American and French officials say there is no doubt that the Air France Airbus 330 that is believed to have gone down in the South Atlantic encountered severe thunderstorms before it apparently fell out of the sky. But they say at this point they have no clear evidence pointing to what might have brought down the plane.
Both American and French officials said that no cause for the accident can be determined until significant evidence is gathered—a process that investigators on both sides of the Atlantic say is only beginning and could take a long time because of the remote location where the plane apparently went down.
U.S. and French officials say that at present there is no evidence, or even credible intelligence reporting, indicating that the flight was attacked by terrorists. The Associated Press reported today an Air France office in Argentina received some kind of threat against a flight from Buenos Aires to Paris on May 27. An Air France spokesman said the warning was false; in any case, the plane that disappeared was flying to Paris from Brazil, not Argentina. Late last month, media in Brazil reported that, following a tipoff from the FBI, authorities there had arrested a man of Lebanese extraction on suspicion of operating a pro-terrorist Web site. However, prosecutors later reportedly released the man after an investigation determined he was not connected to terrorism. (Story continued below...)
American government and aviation-industry experts say that Air France itself may be one of the only sources of significant evidence about the fate of Flight 447, which disappeared overnight Sunday while flying to Paris from Rio de Janeiro. The industry and government officials said that air-traffic-control systems have very limited ability to monitor remote ocean areas; as a result, they said, it is likely that very little official information was collected that could give clues about how and why the plane might have gotten into trouble.

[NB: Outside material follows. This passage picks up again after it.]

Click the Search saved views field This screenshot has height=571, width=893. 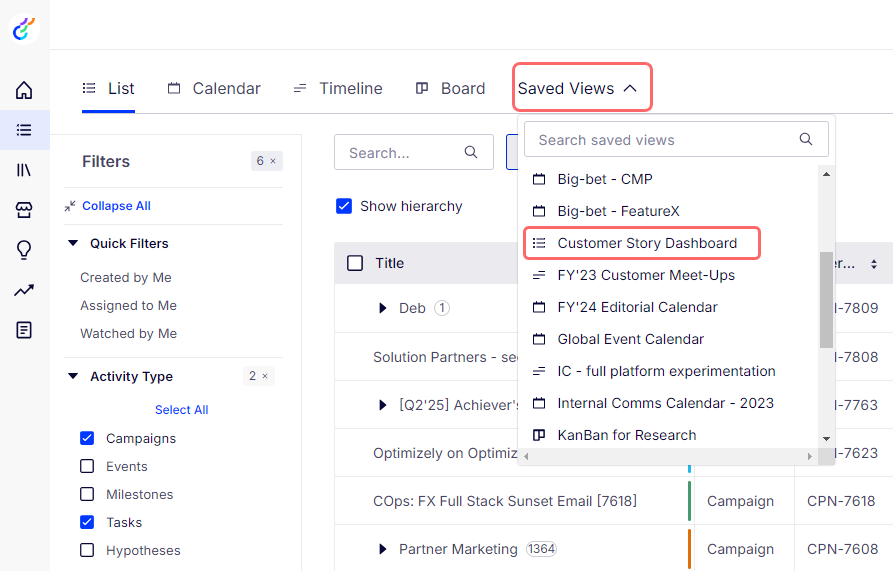tap(676, 139)
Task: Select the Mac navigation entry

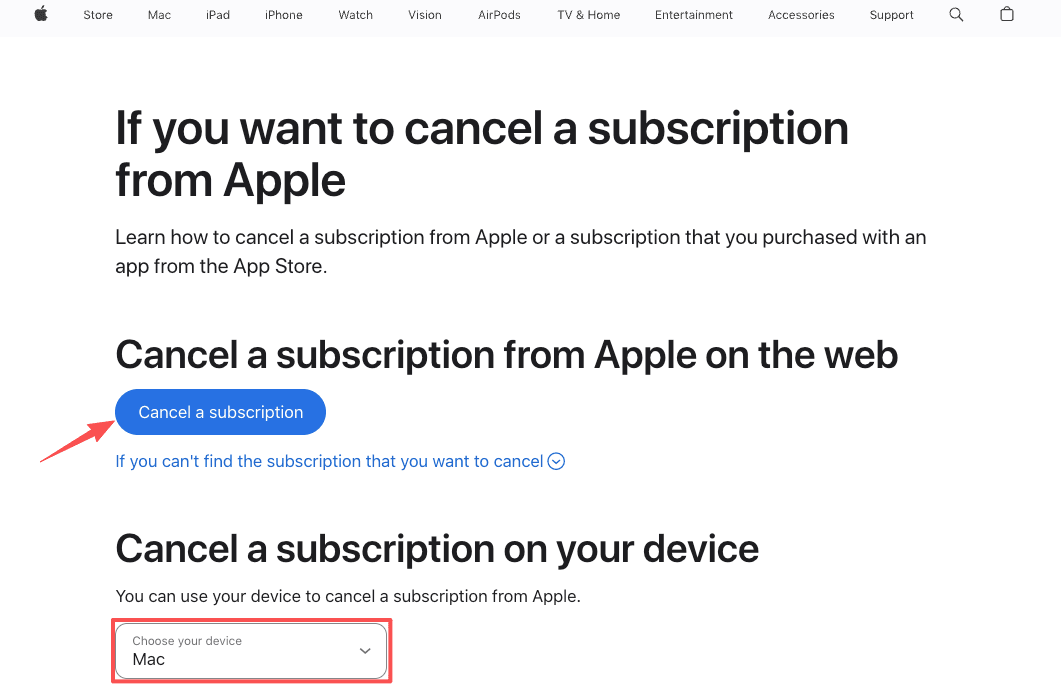Action: click(158, 14)
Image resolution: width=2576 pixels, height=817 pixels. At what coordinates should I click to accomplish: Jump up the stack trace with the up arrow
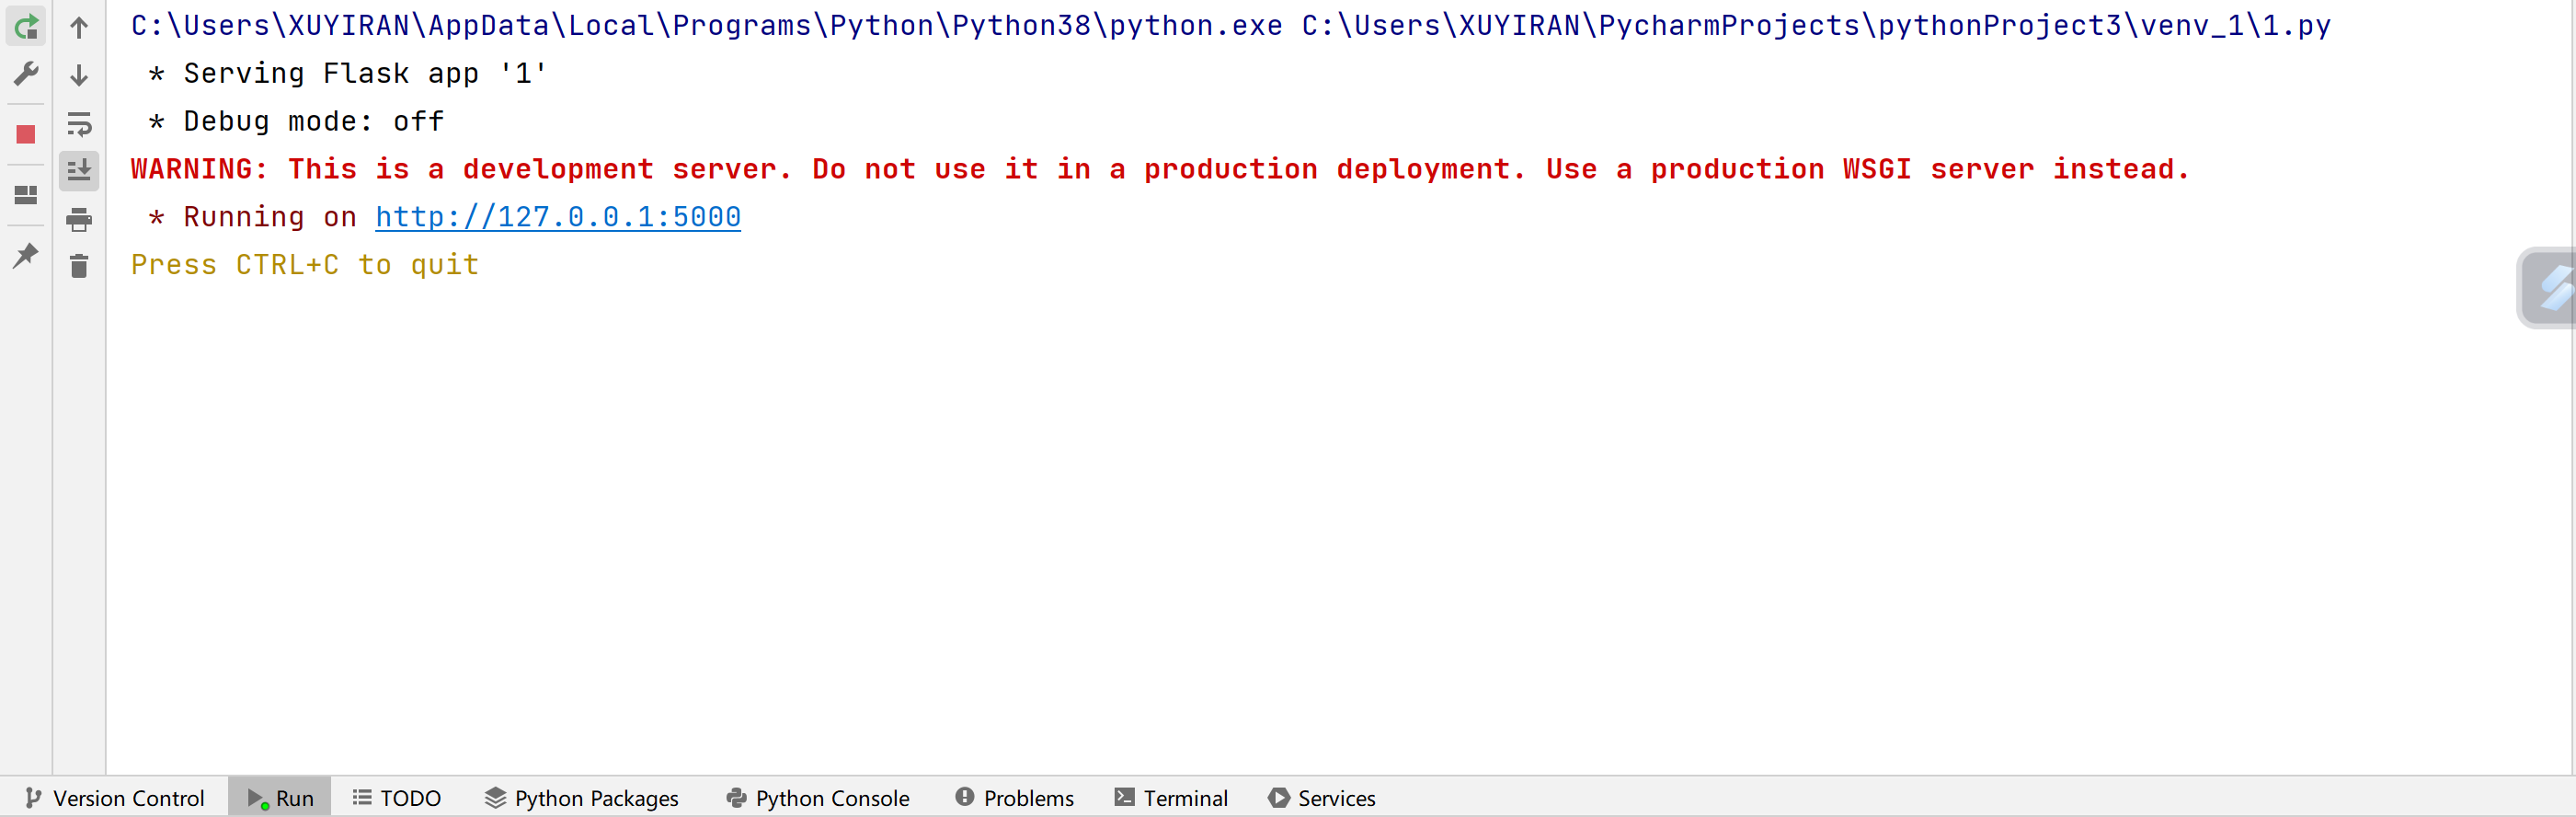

According to several U.S. government and industry officials, who asked for anonymity when discussing an ongoing investigation, at the time that it appears to have gone down, Flight 447 was flying over a sufficiently remote ocean location that it would not have appeared on the screens of any government air-traffic-control system, whose tracking systems are generally fed with signals from land-based radars. Moreover, while flying over distant quadrants of both the Atlantic and Pacific oceans, airliners can only communicate with land-based air-traffic controllers through relatively primitive—and sometimes unreliable—high-frequency radio links. When the planes are on or near land, by contrast, they communicate with air-traffic control via much more reliable VHF radio channels. (While over the ocean, aircraft can communicate with other planes on nearby routings via VHF radio to share weather information, for example; so far no information has surfaced to indicate the crew of Air France 447 made any distress-related calls to other nearby aircraft.)
In contrast to the primitive wireless technology used by the international air-traffic-control system, airlines normally equip planes like the Airbus 330 with sophisticated satellite-communications systems, allowing crews to keep in touch with company dispatchers even while traveling along ocean routings hundreds of miles from land and well away from government air-traffic-control coverage.
In one of its first official statements issued after the plane disappeared, Air France disclosed that it had received a message about three hours after the flight took off signaling a possible electrical problem aboard. "An automatic message was sent … indicating a fault in an electrical circuit in a zone distant from the coast," the airline's statement said. If the plane was capable of transmitting automatic fault messages to Air France, then theoretically the pilots could have also been in voice contact via satellite with Air France dispatchers, maintenance personnel or emergency services. No such communications have been publicly revealed, however.
When NEWSWEEK asked an Air France spokesperson whether there had been any voice communications between the Flight 447 crew and Air France personnel before the plane disappeared, the official said the company had been instructed by French government investigators not to answer any such questions. A spokeswoman for the Bureau Enquête Accidents—the official French air-accident investigations authority—also declined to answer any questions about possible communications between Flight 447 and Air France. She did confirm that the accident-investigation office believes the plane went down in a very "stormy zone" where there was a lot of turbulence. The investigations-bureau spokeswoman said that her agency hoped to be able to publish an initial report on the plane's disappearance by the end of June.